— Begin DATA FOR THIS TASK —

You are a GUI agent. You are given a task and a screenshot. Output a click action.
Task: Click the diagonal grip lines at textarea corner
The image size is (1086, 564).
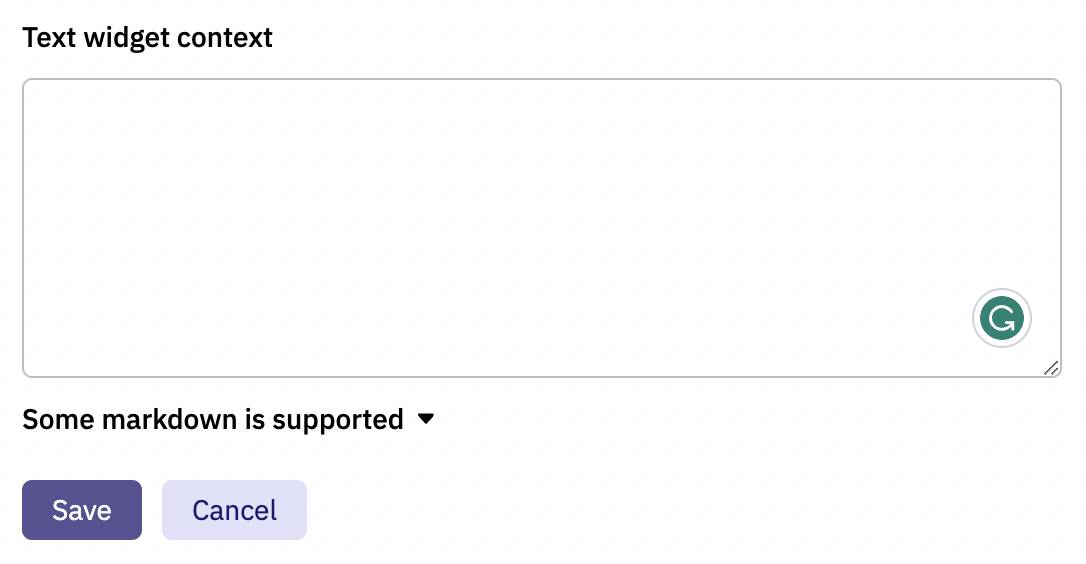pyautogui.click(x=1051, y=368)
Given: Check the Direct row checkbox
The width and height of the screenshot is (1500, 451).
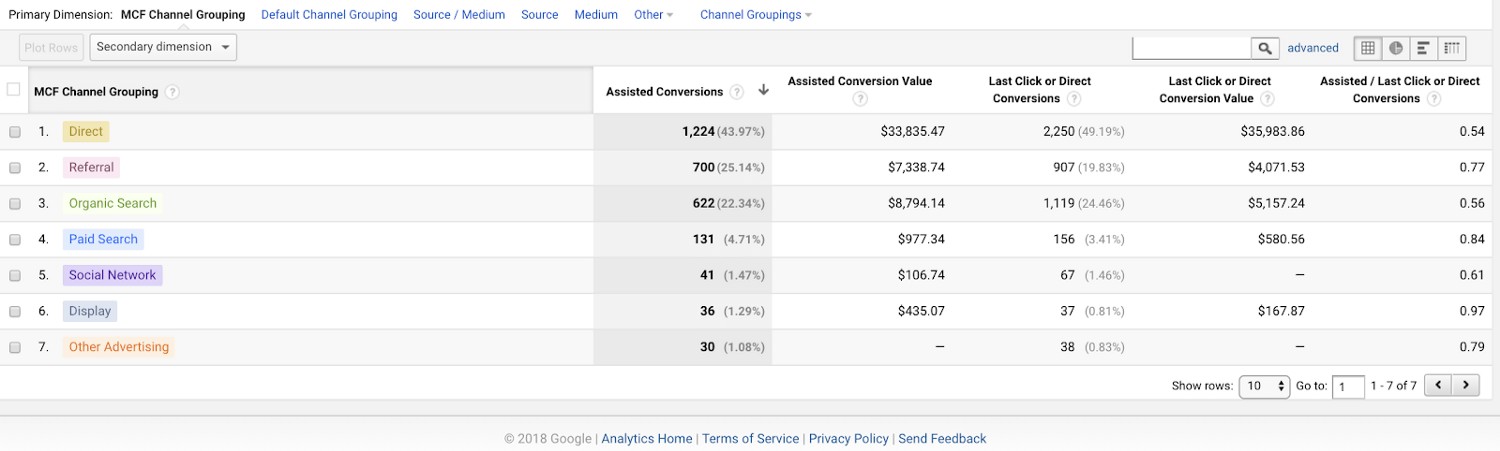Looking at the screenshot, I should 15,132.
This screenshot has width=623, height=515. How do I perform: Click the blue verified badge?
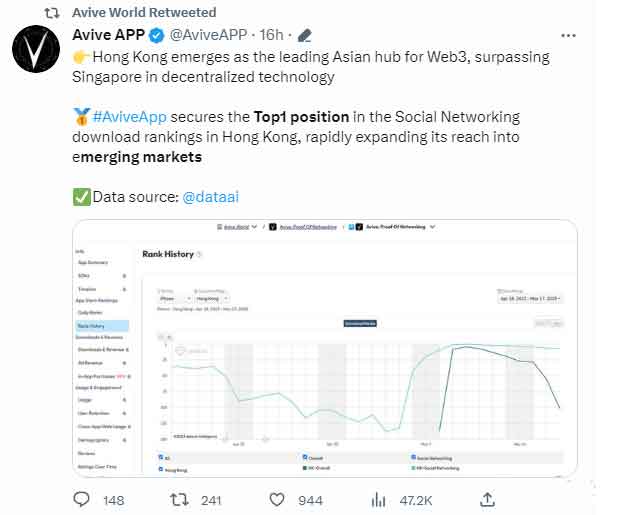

— End DATA FOR THIS TASK —

EXERCISE: Rewrite all of these lines with each "width" changed to "breadth" and everything else left as it is. Leave the pictures out.

WRITTEN ANSWER:
You are a GUI agent. You are given a task and a screenshot. Output a click action.
Task: Click the diagonal grip lines at textarea corner
The image size is (1086, 564).
pyautogui.click(x=1051, y=368)
Given: Check the Direct row checkbox
The breadth and height of the screenshot is (1500, 451).
Looking at the screenshot, I should 15,132.
This screenshot has breadth=623, height=515. How do I perform: Click the blue verified badge?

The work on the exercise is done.